When I was a freshman in high school, one of my classmates died. We didn't know each other that well, but we did know each other, and his death shook me in a way I didn't know was even possible. He was the first person my age who died, which was something that previous to that day was only an abstraction; oh, sure, I'd read a hundred books about teens with cancer (why did I love those so much?), but weeping over those characters felt sort of romantic and almost beautiful in its tender tragedy. When my classmate died, it wasn't like that. It really, really sucked. It sucked so much. But of the experiences in my young life that made me feel different, that made me feel more grown up, that's the one that stands out. I was like this before, and I am like this after. More than heartbreaks or graduations or the First Times for things, the death of a peer is what transformed me.
Glee ... is Glee. Strengths and weaknesses abound. But whatever else it's about, the show is about how it feels to grow up. Mostly it feels bad! Sometimes it feels good, though. Sometimes it's empowering, sometimes we surprise ourselves. Sometimes we win. Sometimes villains get their comeuppance, but often they do not. The pursuit of fairness is frequently a letdown. Sometimes our parents disappoint us, and sometimes we disappoint them. Sometimes we're inundated with support or recognition, and sometimes we're desperately, frighteningly alone. Being a teenager is not easy. Sometimes, our friends die.
So far, Glee has only dabbled in grief — in season two's (weirdly decent) "Grilled Cheesus," with a flashback to Kurt's mother's funeral, and later that same season with the (horrendous) "Funeral," in which Sue's sister dies. But the show is no stranger to momentous occasions; its high points are the episodes about coming out and the episodes about losing one's virginity. That's quintessential Glee, in a good way. You can wait until you're in love, but you don't have to.
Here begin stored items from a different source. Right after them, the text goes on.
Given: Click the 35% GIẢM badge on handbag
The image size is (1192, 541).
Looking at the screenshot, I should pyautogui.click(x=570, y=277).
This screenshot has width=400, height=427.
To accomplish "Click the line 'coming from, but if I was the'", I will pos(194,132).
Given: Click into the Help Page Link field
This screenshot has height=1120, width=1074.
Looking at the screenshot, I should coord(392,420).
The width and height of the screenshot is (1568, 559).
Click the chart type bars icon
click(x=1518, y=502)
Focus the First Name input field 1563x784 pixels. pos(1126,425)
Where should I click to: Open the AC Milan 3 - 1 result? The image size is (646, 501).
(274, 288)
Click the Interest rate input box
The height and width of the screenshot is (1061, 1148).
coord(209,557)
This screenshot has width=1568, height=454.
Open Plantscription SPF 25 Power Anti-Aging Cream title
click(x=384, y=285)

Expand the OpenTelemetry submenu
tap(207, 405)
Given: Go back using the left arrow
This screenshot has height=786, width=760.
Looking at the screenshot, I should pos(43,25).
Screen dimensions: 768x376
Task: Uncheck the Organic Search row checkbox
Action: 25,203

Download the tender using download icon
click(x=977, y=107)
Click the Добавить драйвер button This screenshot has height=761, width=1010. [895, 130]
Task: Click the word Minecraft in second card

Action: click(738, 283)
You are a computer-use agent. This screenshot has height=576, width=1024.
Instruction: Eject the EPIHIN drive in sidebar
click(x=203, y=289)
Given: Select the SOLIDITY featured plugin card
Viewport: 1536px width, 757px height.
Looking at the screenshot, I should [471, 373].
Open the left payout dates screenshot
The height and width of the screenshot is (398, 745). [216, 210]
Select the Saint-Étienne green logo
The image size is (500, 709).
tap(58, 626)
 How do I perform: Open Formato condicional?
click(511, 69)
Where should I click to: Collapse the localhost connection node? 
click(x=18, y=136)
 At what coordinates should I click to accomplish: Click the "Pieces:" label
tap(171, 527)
You can make out with one of your female friends and decide, "You know what, I am into ladies." Or you can make out with one of your female friends and decide, "Actually, I am only into this one lady." You can have sex, and it can be a really big deal, but you can also have sex and have it not be the hugest thing in the world. (Use protection, though.)
And this is why I think it's possible and maybe even culturally valuable for Glee to acknowledge its star's death in a substantive way and in a way that's true to the series. More so than just about any other teen show in history, Glee has emphasized that there's more than one way to have mutually enjoyable sexual experiences, and that every spot on the spectrum of sexual identity is equally valid. I wonder if Glee could model that same kind of patience and acceptance and compassion, but this time apply it to loss. Knowing how to mourn is not easy, especially the first time you do it. (This is one of the many reasons so many religions have so many rituals around death! The more you know.) I remember so clearly as a teenager having no idea what my grief was supposed to look like; if I felt really sad, was that greedy and inappropriate, since other people were much closer to him? If I felt pretty okay, was that appallingly callous, since it's not like we were strangers? Was there a timetable for how long it would take until I stopped feeling weird? How much talking about it is the right amount of talking about it?
I wish I could say the only time I've mourned a peer was fifteen years ago, but it's not. And I wish I could say that I don't still look to television to help flesh out my emotional and psychosocial vocabulary, but of course I do. (I look to YA fiction, too.) Grief is incredibly alienating, and the tighter its clutches the lonelier one feels. I don't think Glee is going to cure the world of sadness any more than I think it's curing the world of homophobia and transphobia. But it's helping a little. And when you're a teenager, especially when you're a sad teenager, and most especially when you're a frightened and sad teenager, a little feels like a lot.